CHICAGO – “The Star-Spangled Banner” may yet wave over Goshen College in Indiana, but no one’s going to be singing about it.

The Mennonite campus is dropping the national anthem in favor of “America the Beautiful” before all sporting events, saying the latter song better represents its religious values and pacifist tradition.

The rockets’ red glare and those bombs bursting in air — lyrics honoring an obscure naval battle during the War of 1812 — proved too violent for a college whose motto is “Healing the World, Peace by Peace.”

The school had never played “The Star-Spangled Banner” before games until last year, when it began using an instrumental version. Administrators opted to end the practice in June, however, after some students and alumni expressed concerns about the militaristic imagery and the impact the anthem could have on foreign students, a school spokesman said.

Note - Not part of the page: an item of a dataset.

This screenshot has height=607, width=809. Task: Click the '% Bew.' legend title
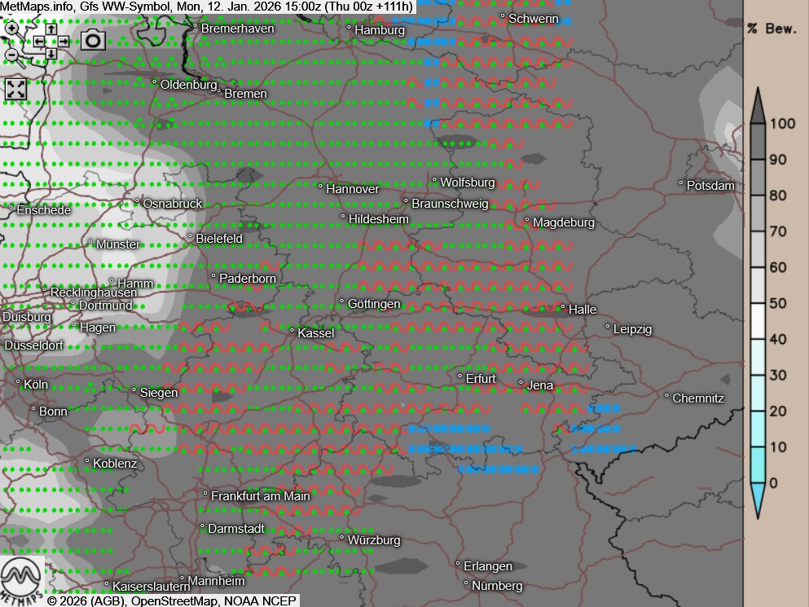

“What kind of message did it send to them about hospitality?” Goshen spokesman Richard R. Aguirre told the Chicago Tribune last month. “We thought it was inconsistent to the entire message we were trying to send.”

A Rust Belt college with roughly 1,000 students, Goshen often appears on lists of the Midwest’s top liberal arts colleges. Its mission, both academically and socially, reflects the school’s ties to the Mennonite Church USA, a Protestant faith built upon pacifism and global citizenship.

The national anthem debate has engulfed the Northern Indiana campus for nearly two years, prompting college President James E. Brenneman to seek resolution over the summer. He considered playing patriotic alternatives such as “God Bless America” and “This Land is Your Land” at games before settling on “America the Beautiful,” the late 19th-century poem written by Katharine Lee Bates.

A U.S. flag will be present when it is played or sung before each game, Brenneman said.

Brenneman’s decision has support on campus, where about 58 percent of undergraduates are Mennonite. Senior Kessa Frantz of Chicago said she believes “America the Beautiful” represents a fair compromise for students who want to honor their country while remaining faithful to their Anabaptist beliefs.

“I think a lot of Mennonites at the school appreciate America but also don’t want to have that violence,” she said. “That’s a great” middle ground.

Goshen basketball player Octavio Parral, a junior from Texas, said he prefers it still be played, but he understands the college wants to uphold its religious values. “It’d be nice to be played. … But if they don’t want to play it, that’s their deal. I’m just getting an education,” he said.

The public, however, may be less understanding about the school’s decision.

On Wednesday, Rosemary Reder of the American Flag Society, a group dedicated to teaching flag etiquette and protocol, accused the college of disrespecting the country. She called upon spectators at Goshen’s next games to loudly sing the national anthem on their own.

“That’s a disgrace,” she said. “People … have died for the flag. These people are just shameful.”